Your instructions: Retype exactly the lines below, starting with the line that contains "Viewport: 465px width, 310px" and ending with the last line; leave out any pictures.

Source information:
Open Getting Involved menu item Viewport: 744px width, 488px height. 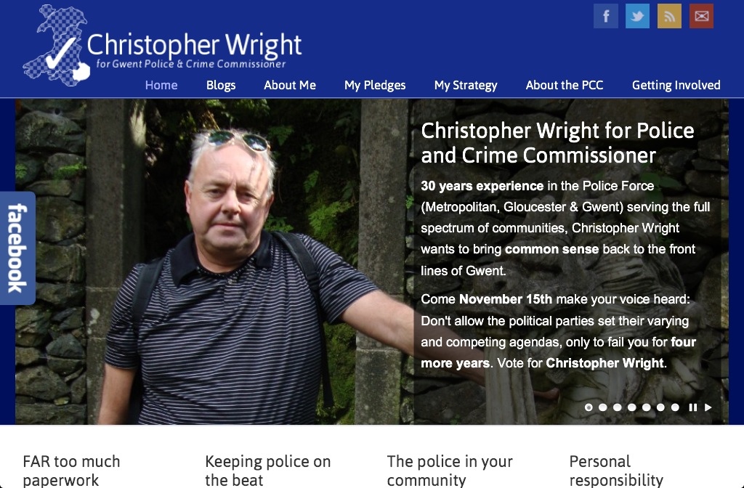676,86
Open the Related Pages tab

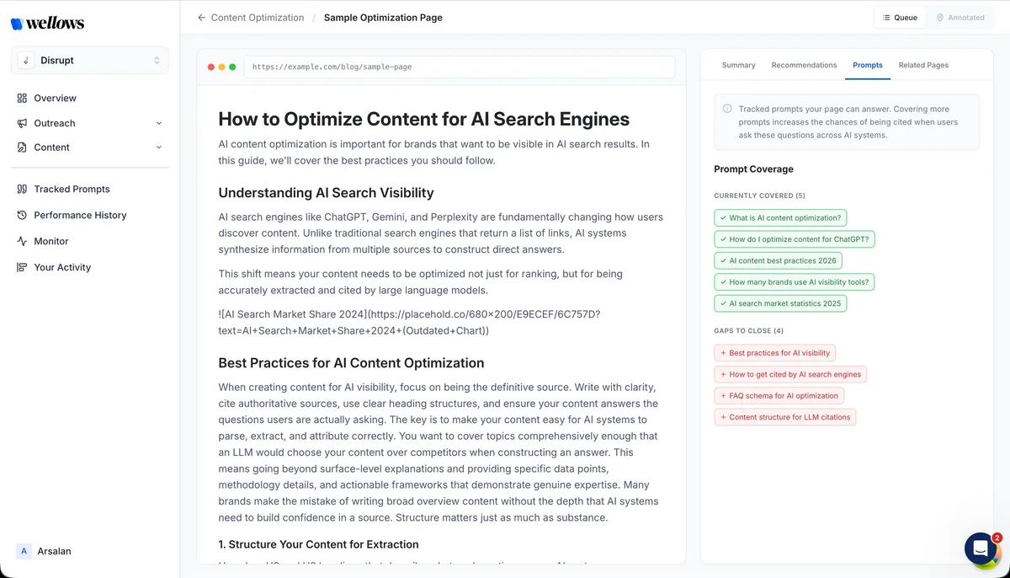[923, 66]
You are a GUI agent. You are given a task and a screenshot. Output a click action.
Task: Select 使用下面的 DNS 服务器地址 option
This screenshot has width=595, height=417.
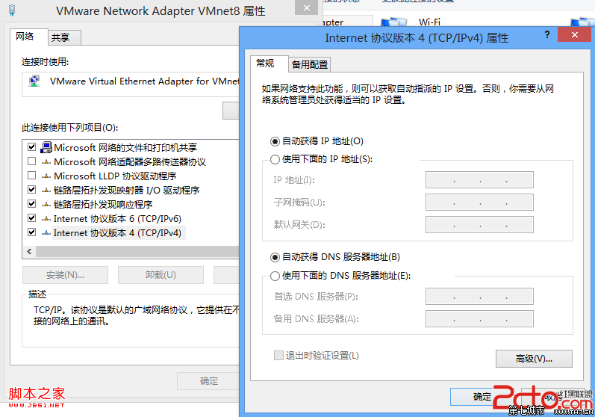click(x=275, y=276)
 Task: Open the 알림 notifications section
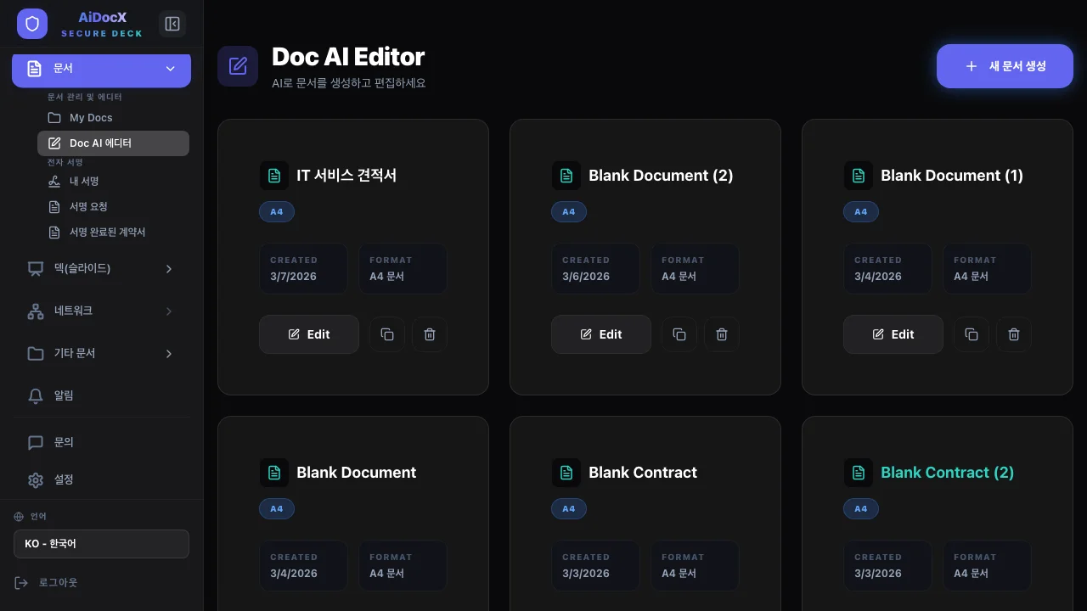(63, 395)
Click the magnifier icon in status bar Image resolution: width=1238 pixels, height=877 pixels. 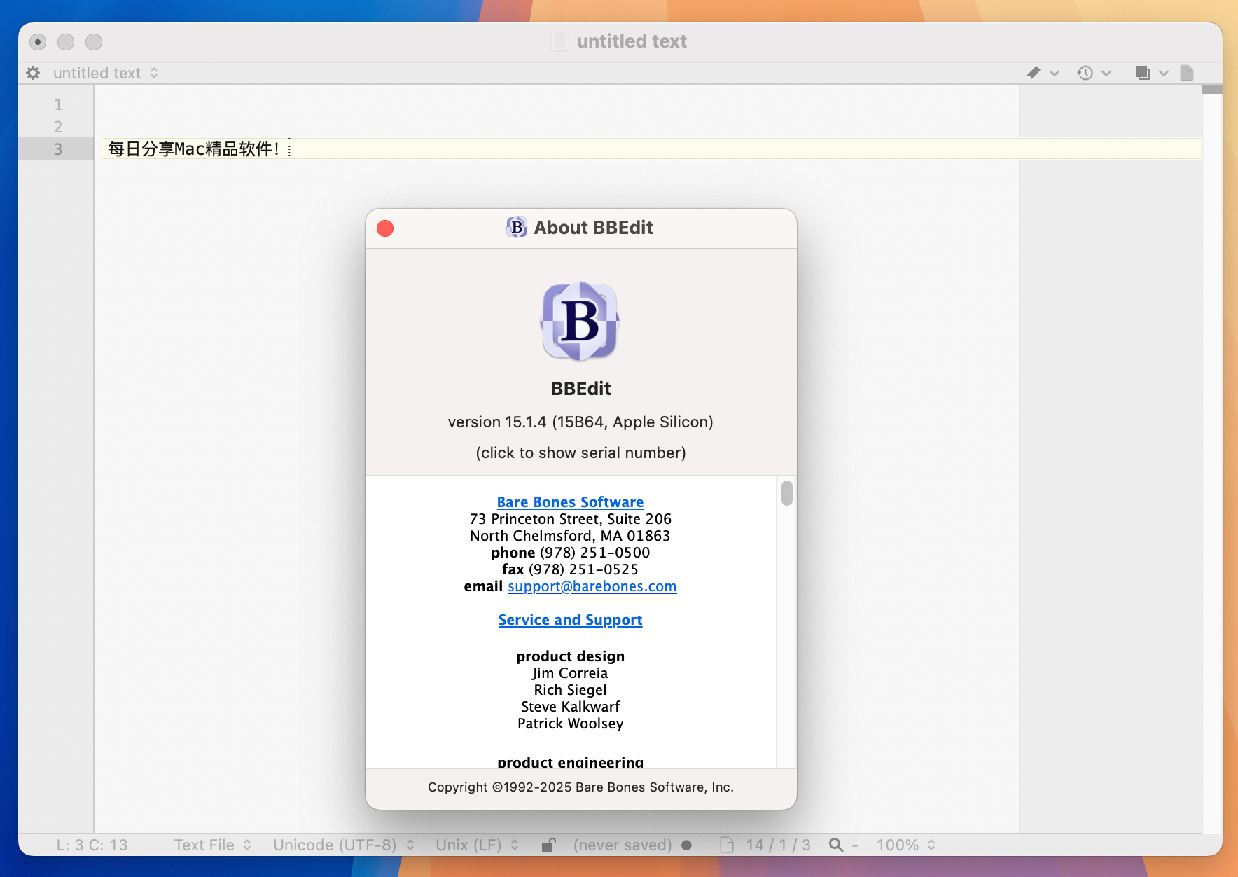pyautogui.click(x=836, y=845)
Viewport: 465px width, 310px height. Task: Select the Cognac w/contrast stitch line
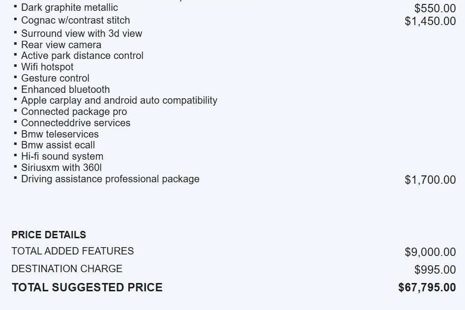(x=75, y=21)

Exercise output:
Viewport: 465px width, 310px height. Task: Select the Cognac w/contrast stitch line
(x=75, y=21)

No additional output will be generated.